マタイの福音書9章

 マタイは、8:18からイエスの三つの権威を示している。嵐も海も全被造物を従わせる権威(8:18-27)、悪霊を追い出す権威(8:28-32)、そして今日読む9:1-8に書かれた、地上で罪を赦す権威である。マタイはマルコのように、中風の人が天井の穴からつり降ろされたエピソードを省略し、ただ、イエスと中風の人との対話のみに注目を向けさせている。また、この人が癒されたことよりも、イエスの権威のもう一つの側面、罪赦す権威へと読者の関心を向ける。そして三つのグループとの対話が、記録される。
第一に、律法学者との対話。ルカによれば、この律法学者は、たまたまそこに居合わせた者たちではない。イエスの噂を聞き付けて、イエスを危険分子とし訴えるために監視していた者たちである。その彼等が、人の罪を赦す権威は神にしかない、と考えていた点は正しかった。しかし、イエスをその当事者であり、神であると認めることはできなかったのである。だがイエスは彼等と真っ向から対立し、ご自身がそのようなものであることを明確に示された。イエスは、ご自身が単なる教師でも預言者でもなく、救い主、メシヤであることを示された。実際イエスは、十字架により全人類の罪の赦しのための尊い犠牲となられた。イエスは、まことに神の子であり、救い主であったのである。

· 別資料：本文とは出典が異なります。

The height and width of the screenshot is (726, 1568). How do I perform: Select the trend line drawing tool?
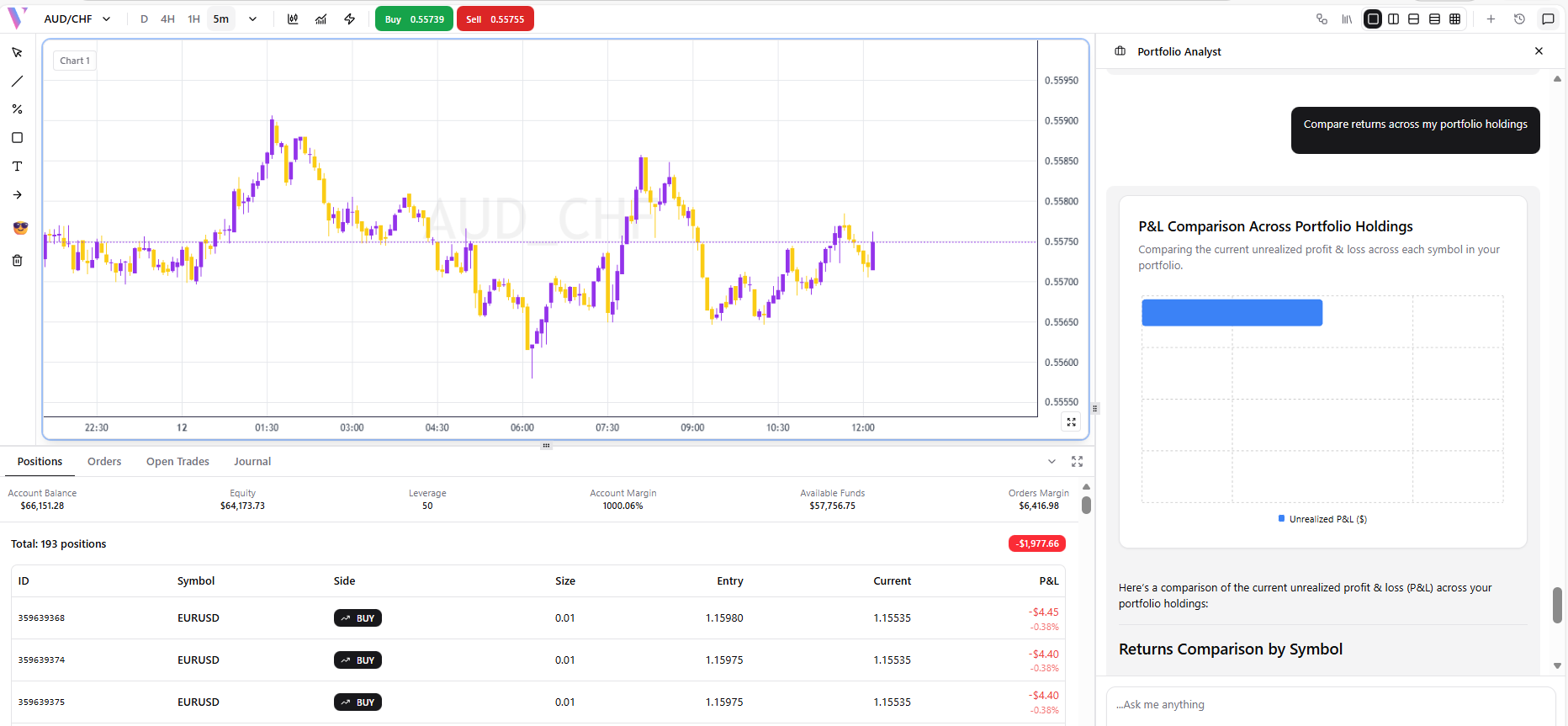[17, 82]
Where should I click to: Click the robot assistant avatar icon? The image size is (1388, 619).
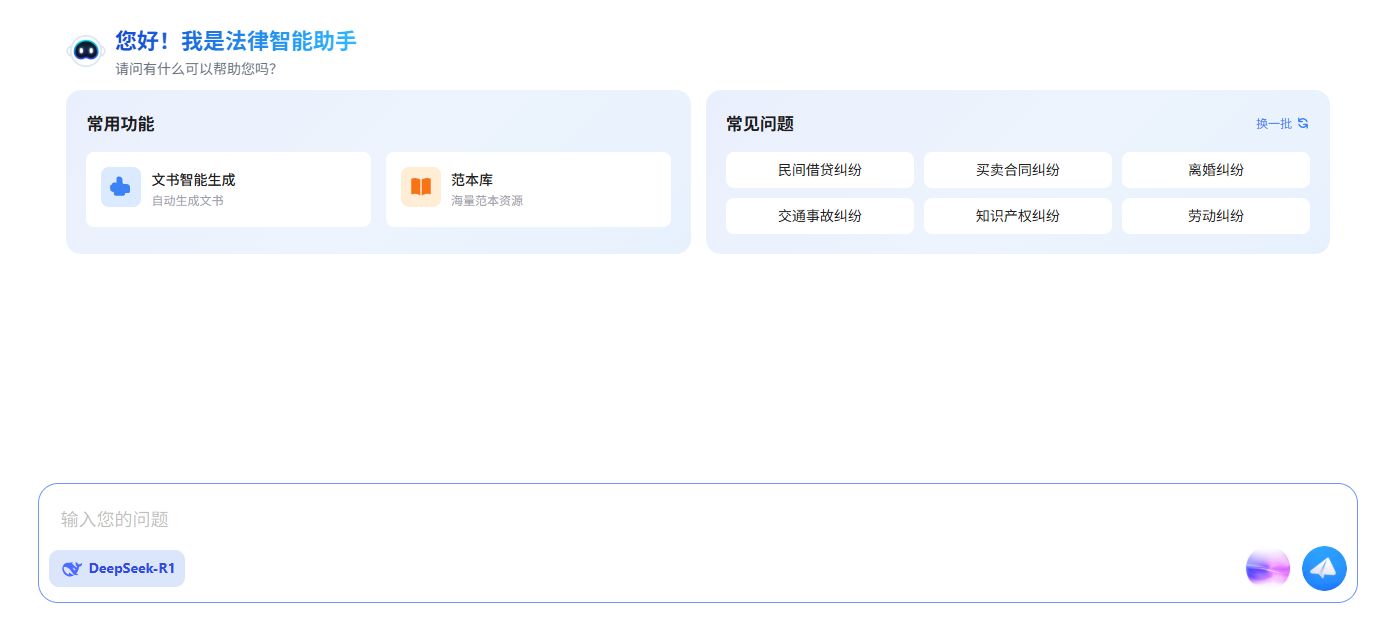(x=86, y=51)
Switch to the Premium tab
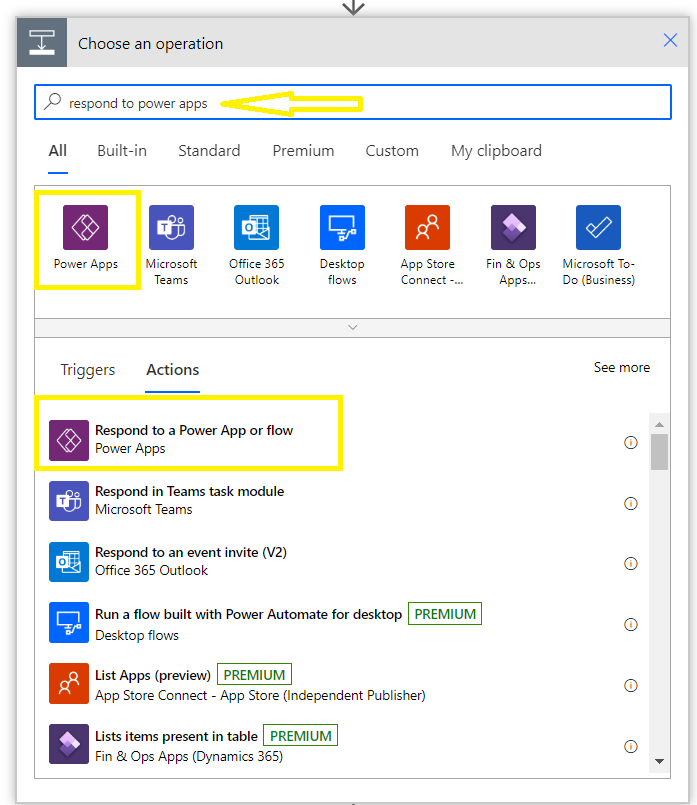Screen dimensions: 697x805 (x=303, y=151)
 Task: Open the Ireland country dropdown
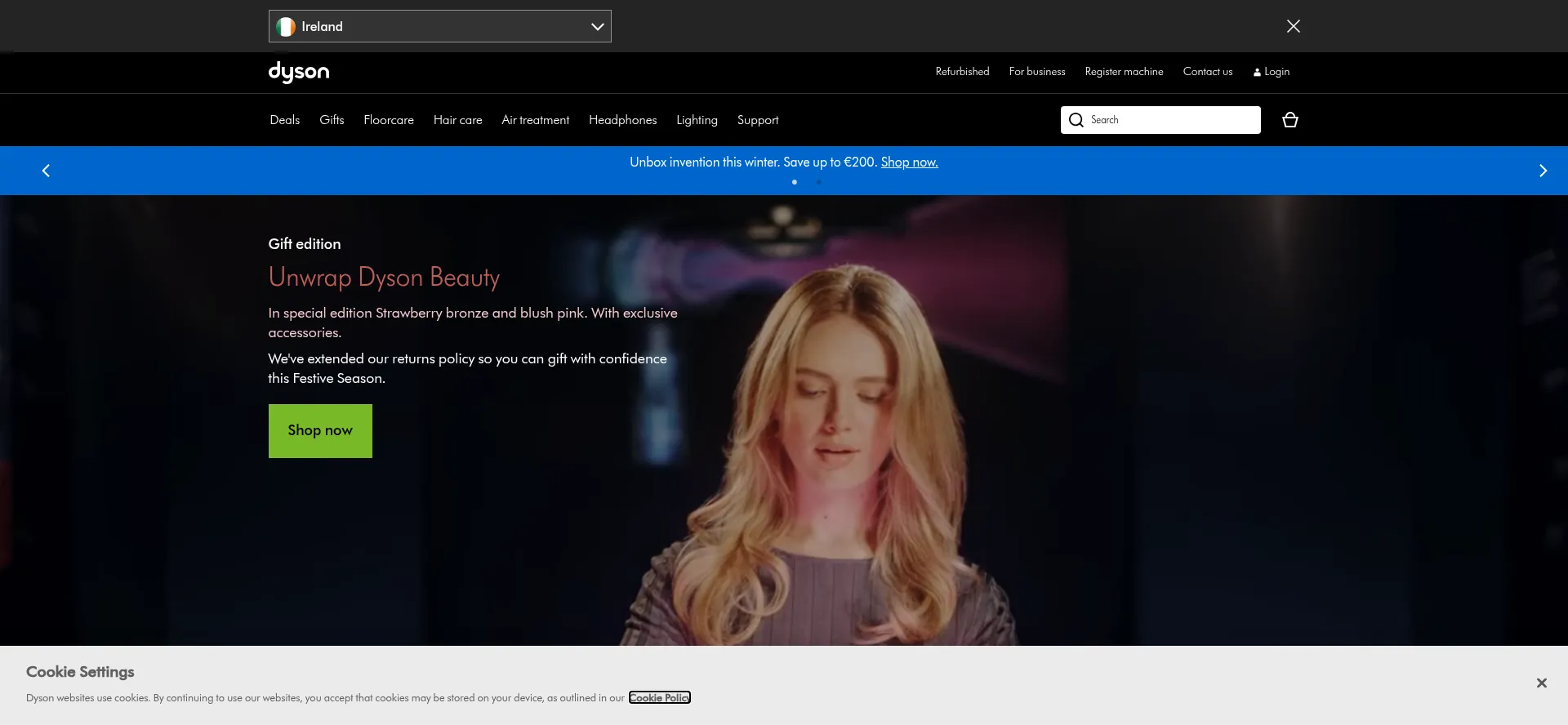click(x=439, y=26)
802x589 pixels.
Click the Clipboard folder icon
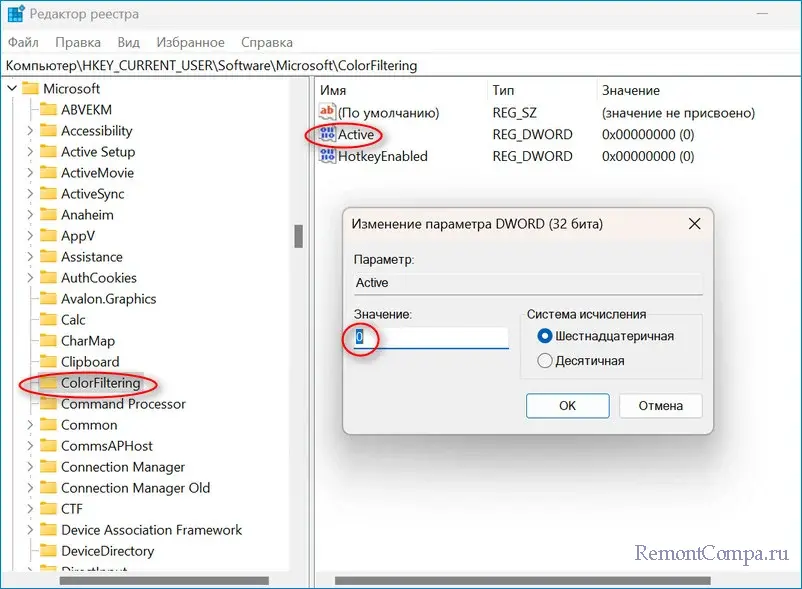tap(47, 362)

次に、パリサイ人との対話。彼らは、心の中で思うのみならず、実際に、イエスの交際について聞こえよがしに批判した。マタイはカペナウムの収税所で働く通行税を徴収する取税人であったと考えられている。彼はその仕事柄、異邦人と接触し宗教的な汚れを受けるとも、また、非愛国者とも見なされ、疎まれる存在であった。だからそのような取税人や罪人と共に食事をするなら、そこに当然食物に関する宗教的な規定に違反するものがあり、汚れを受け、イエスのやっていることは正しくないとなるだろう。しかしイエスは、これが単なる懇親の時ではなく、宣教目的の機会である、と語る。イエスが引用したホセアの預言(13節)は、魂の抜けた、形骸化し形式的になったパリサイ人の信仰に対する批判である。イエスは罪人を救う熱意を示された。そして、神が何よりも罪人にあわれみを示す神であることを明確にしている。
 第三に、ヨハネの弟子たちが、イエスの敬虔さに疑問を発した。これまでの流れは、山上の垂訓を思い起こさせるところである。つまり律法学者に優る義(5章)、パリサイ人にまさる義(6章)、そしてキリスト者の義(7章)というように、ここでも、イエスの弟子である者はどのように生きるか、ということがヨハネの弟子たちとの対話の焦点となっているからである。彼らは、イエスの弟子たちが断食をしないことを問題にした。しかし、イエスは敬虔さよりも、信仰の喜びを重視した。そして古い慣習を惰性的に続けることよりも、新しい神のいのちに生きることが大事である、と諭していく。新しいいのちは常に新しい革袋を必要とする。キリスト者の生活は、救いの喜びを基調とし、神の新しいいのちに積極的に生きていくものである。
 18節以降、次々と奇跡が簡略に書き留められている。会堂管理者の娘の奇跡、12年の間長血を患っている女の癒し、二人の盲人の奇跡、悪霊につかれて口のきけない人の癒しである。これらの奇跡について、マタイは、マルコのように詳細な記録をしない。ただ、イエスに助けを求める者たちの信仰に注意を向けさせている。会堂管理者は言った「娘がいま死にました。でも、~御手を置いてやってください。そうすれば娘は生き返ります」(18節)。12年の間長血を患っている女は考えた「お着物にさわることでもできれば、きっと直る」(21節)。「わたしにそんなことができると信じるのか、と言われると、彼らはそうです。主よ、と言った」(28節)。イエスは、「あなたの信仰があなたを直した」と、助けを求める者の信仰を祝された。私たちに必要とされるのは、率直で素直な、神の力に対する信頼である。あわれみ深い主を認める信仰である。
35節は4:23節の繰り返しであり、ここがまた一つの区切りとあっている。イエスがご自身の権威を、弟子たちに分け与えた10章についてはまた明日見ることとしよう。